#### [Problem details]
Retype the data that follows, keeping every character the same.

##### Records for the exercise

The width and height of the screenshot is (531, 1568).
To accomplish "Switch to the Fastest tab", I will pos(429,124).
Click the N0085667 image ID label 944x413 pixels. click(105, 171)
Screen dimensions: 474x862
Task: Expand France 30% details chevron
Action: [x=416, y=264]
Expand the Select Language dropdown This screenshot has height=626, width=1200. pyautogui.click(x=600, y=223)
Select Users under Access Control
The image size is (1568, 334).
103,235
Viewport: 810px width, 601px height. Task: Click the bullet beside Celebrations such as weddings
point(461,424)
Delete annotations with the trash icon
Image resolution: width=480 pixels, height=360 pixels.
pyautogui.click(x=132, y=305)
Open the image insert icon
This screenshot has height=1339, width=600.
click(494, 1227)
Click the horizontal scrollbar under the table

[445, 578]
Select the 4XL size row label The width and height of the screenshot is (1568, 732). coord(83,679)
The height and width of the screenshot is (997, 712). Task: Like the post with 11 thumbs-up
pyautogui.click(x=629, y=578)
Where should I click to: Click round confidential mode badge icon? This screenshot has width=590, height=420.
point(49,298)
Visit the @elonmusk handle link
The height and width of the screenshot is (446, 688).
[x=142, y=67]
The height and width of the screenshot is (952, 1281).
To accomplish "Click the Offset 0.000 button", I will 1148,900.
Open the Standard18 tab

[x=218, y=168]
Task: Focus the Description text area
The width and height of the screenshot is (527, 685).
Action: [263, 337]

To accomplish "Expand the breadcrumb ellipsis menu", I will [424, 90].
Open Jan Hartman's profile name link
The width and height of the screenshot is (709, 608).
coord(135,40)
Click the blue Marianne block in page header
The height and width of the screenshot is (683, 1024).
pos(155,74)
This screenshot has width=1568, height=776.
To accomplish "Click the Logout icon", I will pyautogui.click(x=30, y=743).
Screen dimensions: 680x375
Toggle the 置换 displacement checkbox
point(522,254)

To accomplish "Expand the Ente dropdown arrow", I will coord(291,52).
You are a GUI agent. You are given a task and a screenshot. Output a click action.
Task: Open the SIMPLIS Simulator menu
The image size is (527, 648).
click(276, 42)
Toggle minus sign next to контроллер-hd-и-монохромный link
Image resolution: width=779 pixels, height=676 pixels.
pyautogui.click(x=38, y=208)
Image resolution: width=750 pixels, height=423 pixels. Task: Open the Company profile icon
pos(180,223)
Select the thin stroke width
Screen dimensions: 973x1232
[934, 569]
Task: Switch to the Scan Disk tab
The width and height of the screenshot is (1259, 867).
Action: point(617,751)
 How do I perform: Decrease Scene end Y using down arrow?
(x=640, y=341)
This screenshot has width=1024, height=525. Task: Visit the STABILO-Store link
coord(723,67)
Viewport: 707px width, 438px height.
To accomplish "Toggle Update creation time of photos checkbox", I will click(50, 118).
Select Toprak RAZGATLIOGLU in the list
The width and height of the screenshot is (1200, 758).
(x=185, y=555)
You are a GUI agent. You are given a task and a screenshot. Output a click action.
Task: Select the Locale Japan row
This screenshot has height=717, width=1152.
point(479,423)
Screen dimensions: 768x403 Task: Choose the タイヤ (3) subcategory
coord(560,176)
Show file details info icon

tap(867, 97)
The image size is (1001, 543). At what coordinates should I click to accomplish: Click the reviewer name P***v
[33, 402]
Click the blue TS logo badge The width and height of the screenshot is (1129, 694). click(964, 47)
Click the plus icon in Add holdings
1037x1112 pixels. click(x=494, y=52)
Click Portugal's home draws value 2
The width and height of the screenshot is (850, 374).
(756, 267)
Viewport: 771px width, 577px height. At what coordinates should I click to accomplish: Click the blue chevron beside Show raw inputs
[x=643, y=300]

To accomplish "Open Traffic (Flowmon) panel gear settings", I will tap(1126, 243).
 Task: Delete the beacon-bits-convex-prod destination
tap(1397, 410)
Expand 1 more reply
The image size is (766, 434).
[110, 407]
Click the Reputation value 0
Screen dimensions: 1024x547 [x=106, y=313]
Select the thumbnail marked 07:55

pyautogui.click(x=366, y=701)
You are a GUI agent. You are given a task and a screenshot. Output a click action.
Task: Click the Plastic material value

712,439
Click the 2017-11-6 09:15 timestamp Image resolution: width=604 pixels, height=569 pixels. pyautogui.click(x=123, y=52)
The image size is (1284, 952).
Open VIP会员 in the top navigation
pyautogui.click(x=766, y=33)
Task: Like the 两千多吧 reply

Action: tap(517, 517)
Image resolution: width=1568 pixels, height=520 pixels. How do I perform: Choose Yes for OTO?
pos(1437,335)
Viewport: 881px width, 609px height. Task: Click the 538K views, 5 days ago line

##########

#### [Finished task]
The width and height of the screenshot is (531, 1568).
To accomplish "Switch to the Fastest tab", I will pos(429,124).
Click the N0085667 image ID label 944x413 pixels. click(105, 171)
Screen dimensions: 474x862
Task: Expand France 30% details chevron
Action: [x=416, y=264]
Expand the Select Language dropdown This screenshot has height=626, width=1200. pyautogui.click(x=600, y=223)
Select Users under Access Control
The image size is (1568, 334).
103,235
Viewport: 810px width, 601px height. Task: Click the bullet beside Celebrations such as weddings
point(461,424)
Delete annotations with the trash icon
Image resolution: width=480 pixels, height=360 pixels.
pyautogui.click(x=132, y=305)
Open the image insert icon
This screenshot has height=1339, width=600.
click(494, 1227)
Click the horizontal scrollbar under the table

[445, 578]
Select the 4XL size row label The width and height of the screenshot is (1568, 732). coord(83,679)
The height and width of the screenshot is (997, 712). Task: Like the post with 11 thumbs-up
pyautogui.click(x=629, y=578)
Where should I click to: Click round confidential mode badge icon? This screenshot has width=590, height=420.
point(49,298)
Visit the @elonmusk handle link
The height and width of the screenshot is (446, 688).
[x=142, y=67]
The height and width of the screenshot is (952, 1281).
To accomplish "Click the Offset 0.000 button", I will 1148,900.
Open the Standard18 tab

[x=218, y=168]
Task: Focus the Description text area
The width and height of the screenshot is (527, 685).
Action: [263, 337]

To accomplish "Expand the breadcrumb ellipsis menu", I will [424, 90].
Open Jan Hartman's profile name link
The width and height of the screenshot is (709, 608).
coord(135,40)
Click the blue Marianne block in page header
The height and width of the screenshot is (683, 1024).
pos(155,74)
This screenshot has width=1568, height=776.
To accomplish "Click the Logout icon", I will pyautogui.click(x=30, y=743).
Screen dimensions: 680x375
Toggle the 置换 displacement checkbox
point(522,254)

To accomplish "Expand the Ente dropdown arrow", I will coord(291,52).
You are a GUI agent. You are given a task and a screenshot. Output a click action.
Task: Open the SIMPLIS Simulator menu
The image size is (527, 648).
click(276, 42)
Toggle minus sign next to контроллер-hd-и-монохромный link
Image resolution: width=779 pixels, height=676 pixels.
pyautogui.click(x=38, y=208)
Image resolution: width=750 pixels, height=423 pixels. Task: Open the Company profile icon
pos(180,223)
Select the thin stroke width
Screen dimensions: 973x1232
[934, 569]
Task: Switch to the Scan Disk tab
The width and height of the screenshot is (1259, 867).
Action: point(617,751)
 How do I perform: Decrease Scene end Y using down arrow?
(x=640, y=341)
This screenshot has width=1024, height=525. Task: Visit the STABILO-Store link
coord(723,67)
Viewport: 707px width, 438px height.
To accomplish "Toggle Update creation time of photos checkbox", I will click(50, 118).
Select Toprak RAZGATLIOGLU in the list
The width and height of the screenshot is (1200, 758).
(x=185, y=555)
You are a GUI agent. You are given a task and a screenshot. Output a click action.
Task: Select the Locale Japan row
This screenshot has height=717, width=1152.
point(479,423)
Screen dimensions: 768x403 Task: Choose the タイヤ (3) subcategory
coord(560,176)
Show file details info icon

tap(867, 97)
The image size is (1001, 543). At what coordinates should I click to accomplish: Click the reviewer name P***v
[33, 402]
Click the blue TS logo badge The width and height of the screenshot is (1129, 694). click(964, 47)
Click the plus icon in Add holdings
1037x1112 pixels. click(x=494, y=52)
Click Portugal's home draws value 2
The width and height of the screenshot is (850, 374).
(756, 267)
Viewport: 771px width, 577px height. At what coordinates should I click to accomplish: Click the blue chevron beside Show raw inputs
[x=643, y=300]

To accomplish "Open Traffic (Flowmon) panel gear settings", I will tap(1126, 243).
 Task: Delete the beacon-bits-convex-prod destination
tap(1397, 410)
Expand 1 more reply
The image size is (766, 434).
[110, 407]
Click the Reputation value 0
Screen dimensions: 1024x547 [x=106, y=313]
Select the thumbnail marked 07:55

pyautogui.click(x=366, y=701)
You are a GUI agent. You are given a task and a screenshot. Output a click action.
Task: Click the Plastic material value

712,439
Click the 2017-11-6 09:15 timestamp Image resolution: width=604 pixels, height=569 pixels. pyautogui.click(x=123, y=52)
The image size is (1284, 952).
Open VIP会员 in the top navigation
pyautogui.click(x=766, y=33)
Task: Like the 两千多吧 reply

Action: tap(517, 517)
Image resolution: width=1568 pixels, height=520 pixels. How do I perform: Choose Yes for OTO?
pos(1437,335)
Viewport: 881px width, 609px height. Task: Click the 538K views, 5 days ago line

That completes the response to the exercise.